| EXERCISE GOAL |
Pictures are to be left out; otherwise, copy exactly the lines from the line containing "Click the 'mar' month label on the x-axis" through the end of the data.

| ENTRIES SUPPLIED |
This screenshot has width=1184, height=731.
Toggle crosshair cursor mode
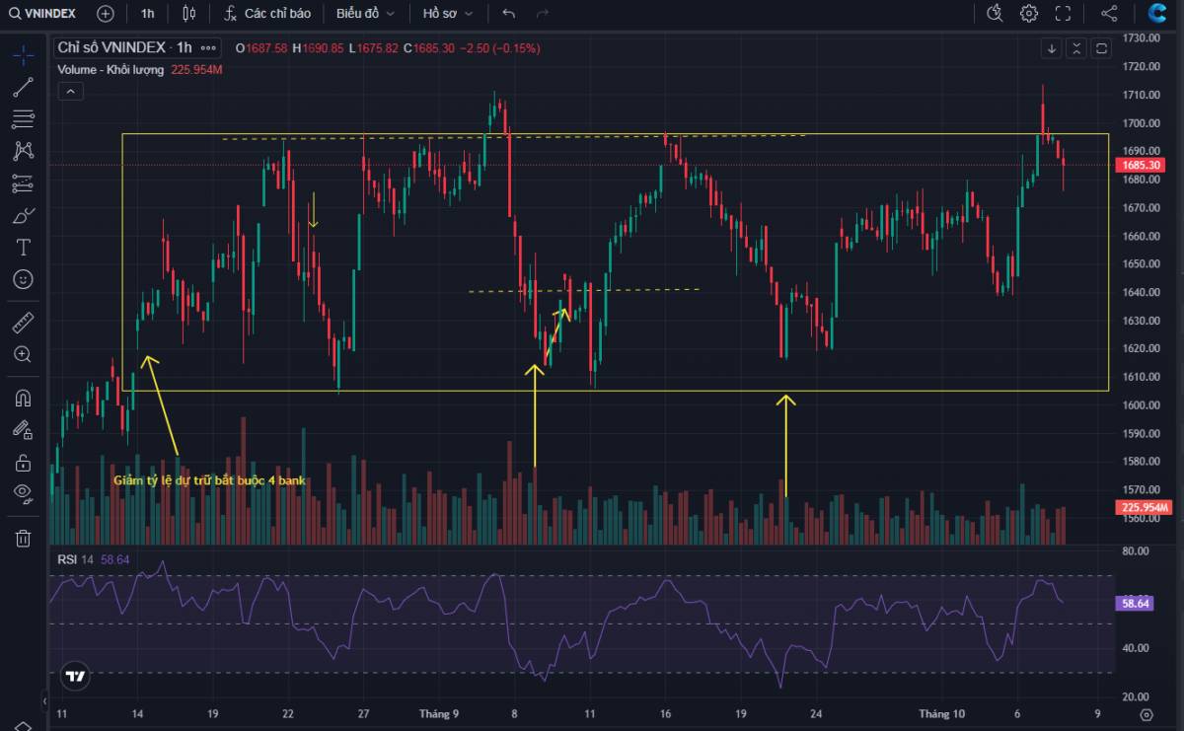pos(22,56)
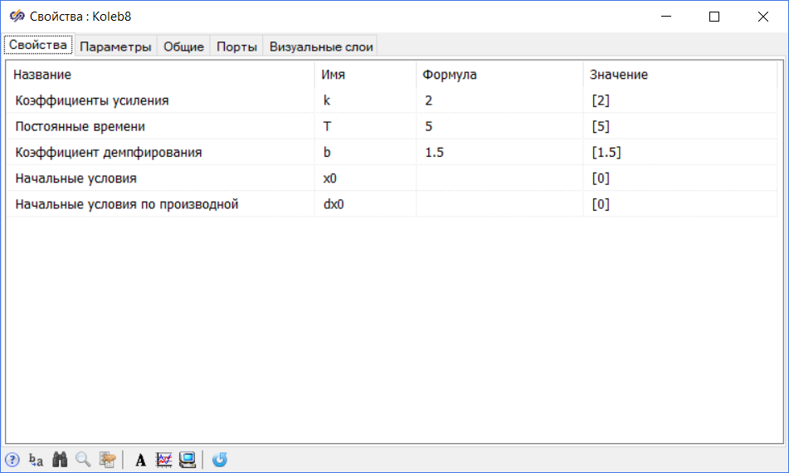Click the hand-over-table properties icon

pos(107,459)
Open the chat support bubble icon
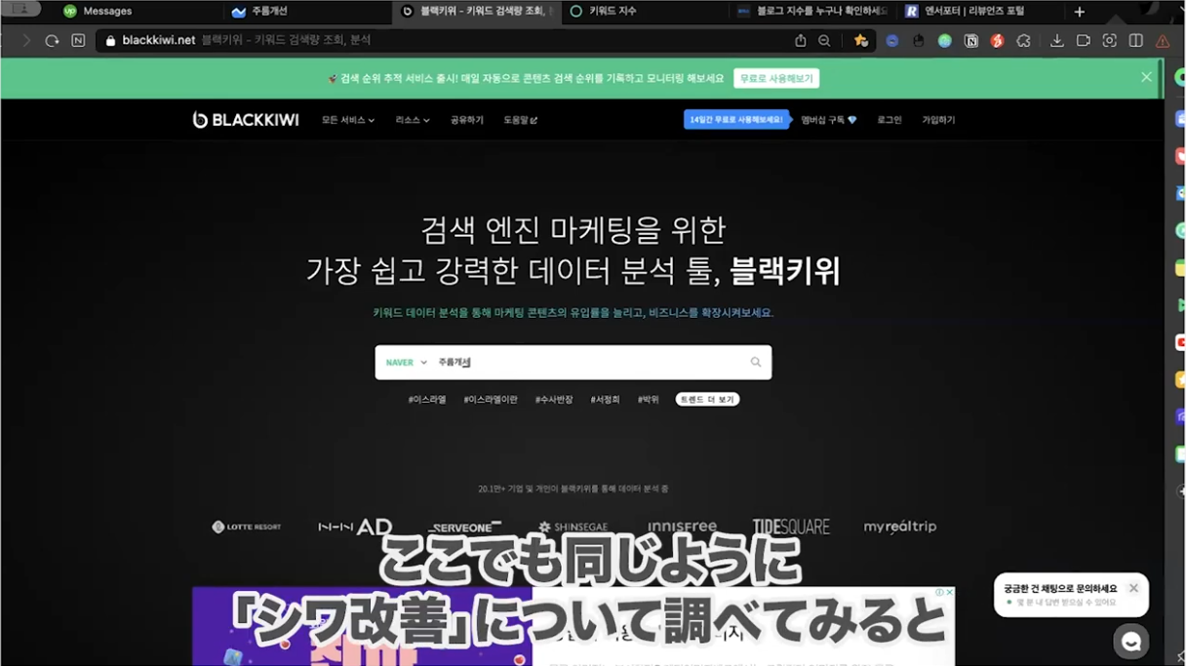The image size is (1186, 666). tap(1130, 641)
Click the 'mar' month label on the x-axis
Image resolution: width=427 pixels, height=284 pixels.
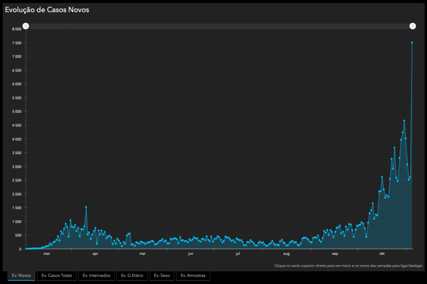[47, 254]
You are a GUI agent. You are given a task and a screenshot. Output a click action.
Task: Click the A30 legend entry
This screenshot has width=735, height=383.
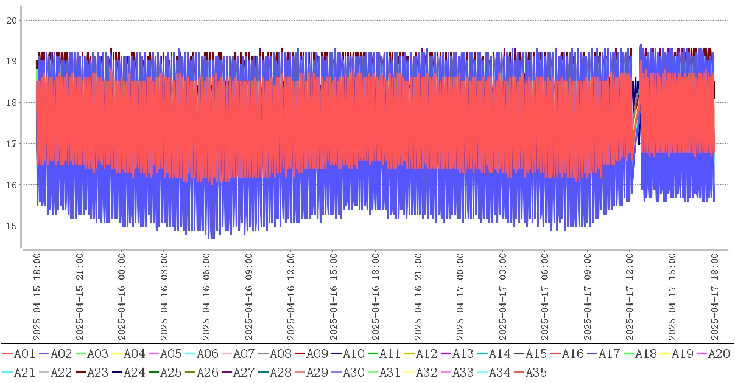(x=353, y=372)
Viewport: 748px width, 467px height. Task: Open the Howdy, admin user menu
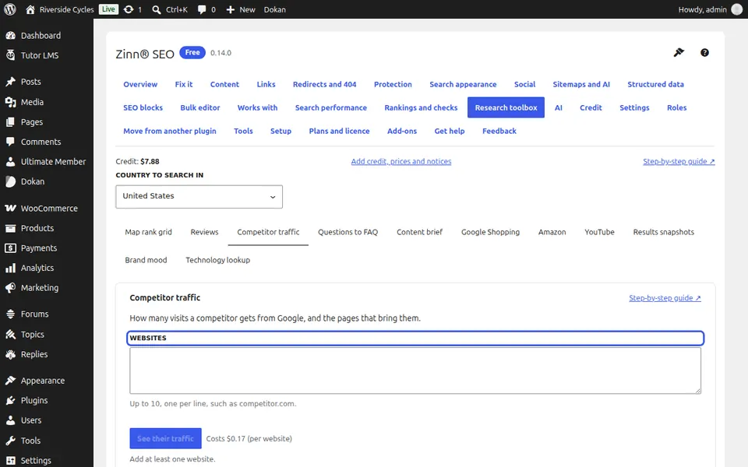pos(710,9)
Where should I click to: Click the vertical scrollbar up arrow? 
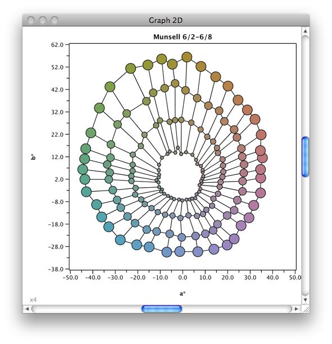(305, 31)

| FINISHED TASK |
Click the 'mar' month label on the x-axis
Image resolution: width=427 pixels, height=284 pixels.
[47, 254]
You are a GUI agent. You are given a task and a screenshot. Output a click action.
Task: Click the A30 legend entry
This screenshot has width=735, height=383.
(x=353, y=372)
Viewport: 748px width, 467px height. Task: Open the Howdy, admin user menu
pos(710,9)
Where should I click to: Click the vertical scrollbar up arrow? 
(305, 31)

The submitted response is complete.